Shortly after resuming her operations in the Tidewater area, Acushnet was returning from the Southern Drill Grounds during heavy weather on the evening of 13 September 1944 with target raft no. 67 in tow, when the latter drifted and damaged the tug's rudder to such an extent that Acushnet had to be taken in tow by the destroyer escort, Clarence L. Evans (DE-113). Sciota (ATO-30) took over the tow from the destroyer escort soon thereafter.

However, by 10:00 on the following morning, the storm had attained hurricane force, and by 01:00 on the 15th the wind had reached 95 kn.
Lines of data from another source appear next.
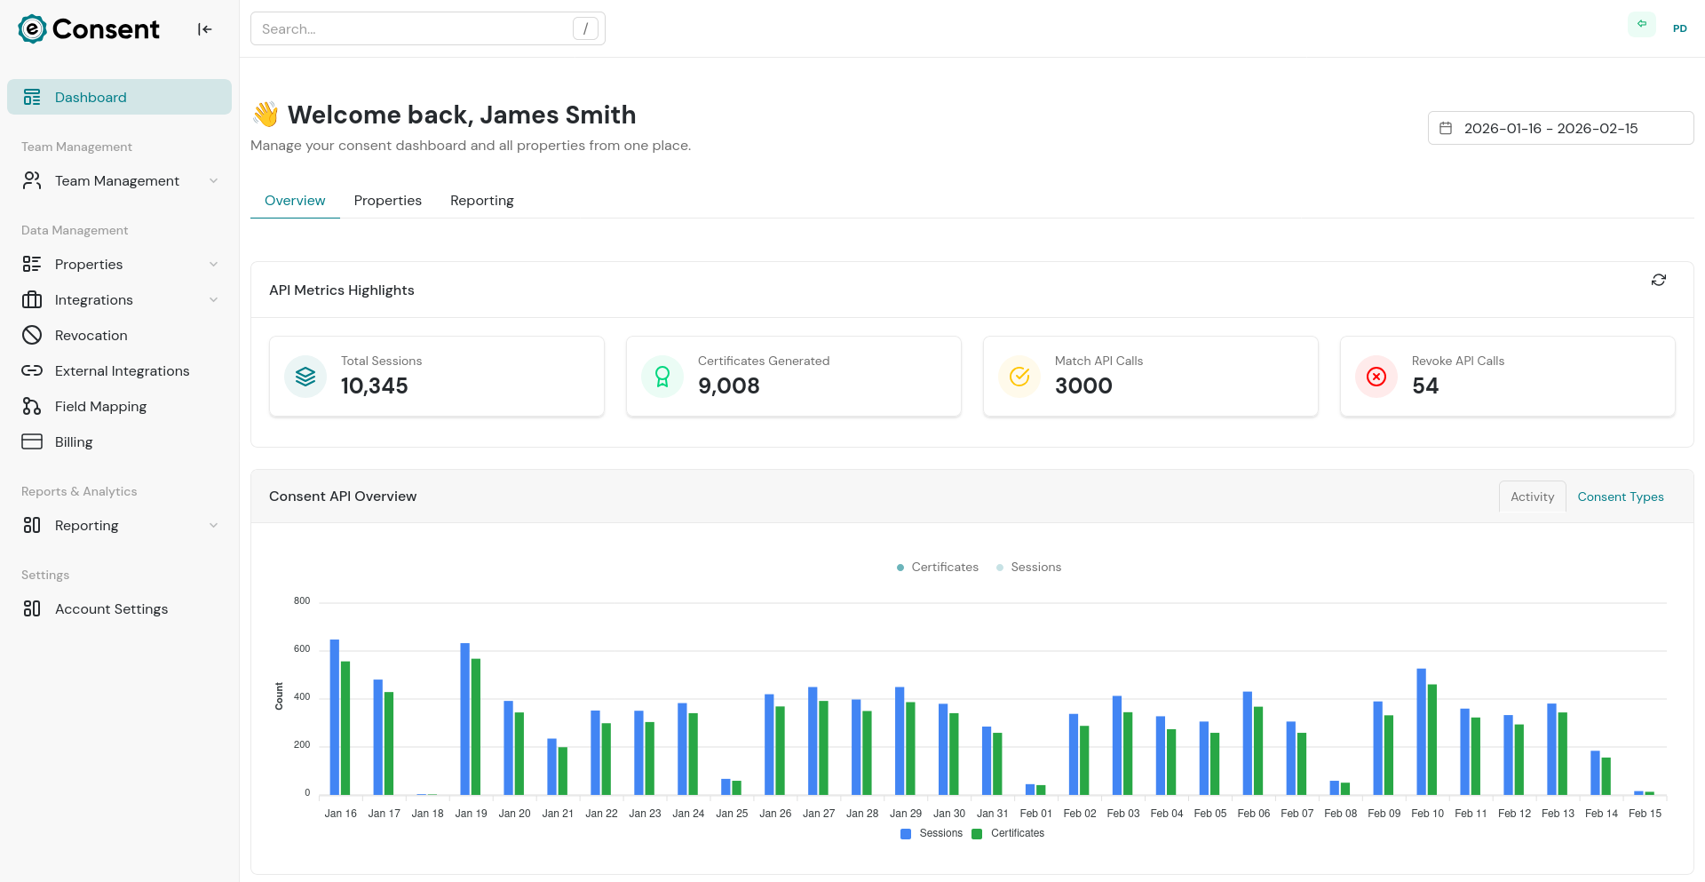Open External Integrations page
Viewport: 1705px width, 882px height.
tap(122, 370)
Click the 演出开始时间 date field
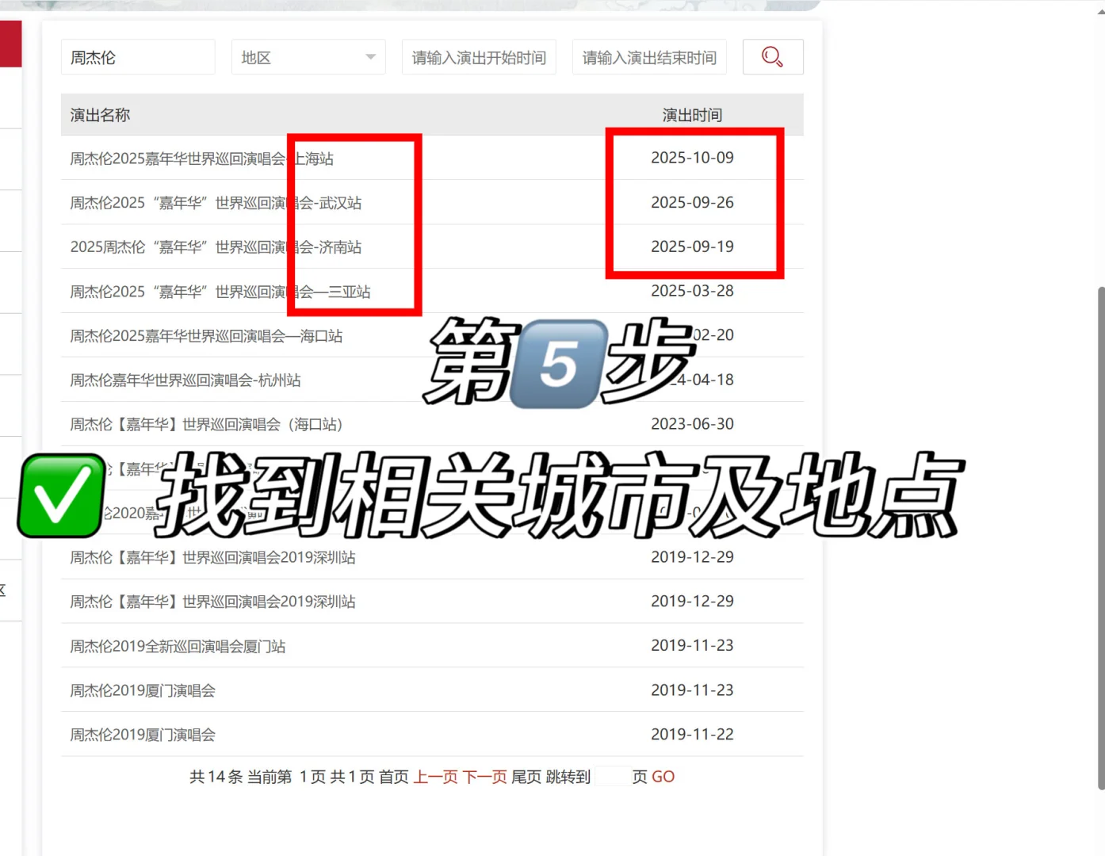The height and width of the screenshot is (856, 1105). click(x=478, y=56)
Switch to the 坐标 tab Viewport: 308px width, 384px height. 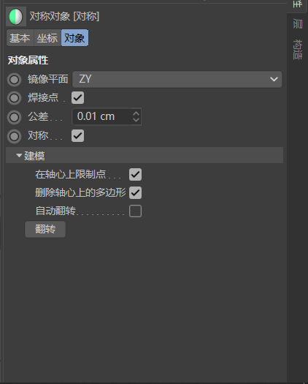(x=47, y=38)

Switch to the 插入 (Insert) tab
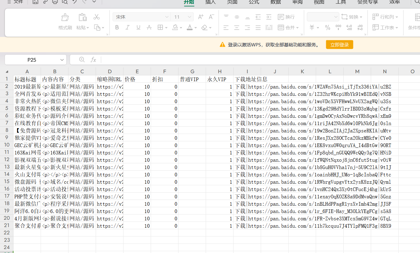210,2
Target raft no. 67 soon parted company from Acushnet and ran aground. Later, as the wind and seas diminished, the Coast Guard tug USCGC Carrabasset (ATCG-1) took over towing the venerable Acushnet and brought her safely to Norfolk. The tug underwent repairs at Norfolk for the next two weeks and then resumed her towing duties on the Potomac River and in the Chesapeake Bay region.

Acushnet thus spent the remainder of World War II operating in the 5th Naval District, indeed as she had done throughout her career in the Navy. However, because of the construction of a new generation of powerful fleet tugs, there was no place in the postwar Navy for such veterans as Acushnet. Declared surplus to Navy needs on 20 September 1945, Acushnet was decommissioned at the Coast Guard Yard, Berkeley, Va., on 14 December 1945. Struck from the Naval Vessel Register on 8 January 1946, Acushnet was transferred to the Maritime Commission for disposal on 12 December 1946.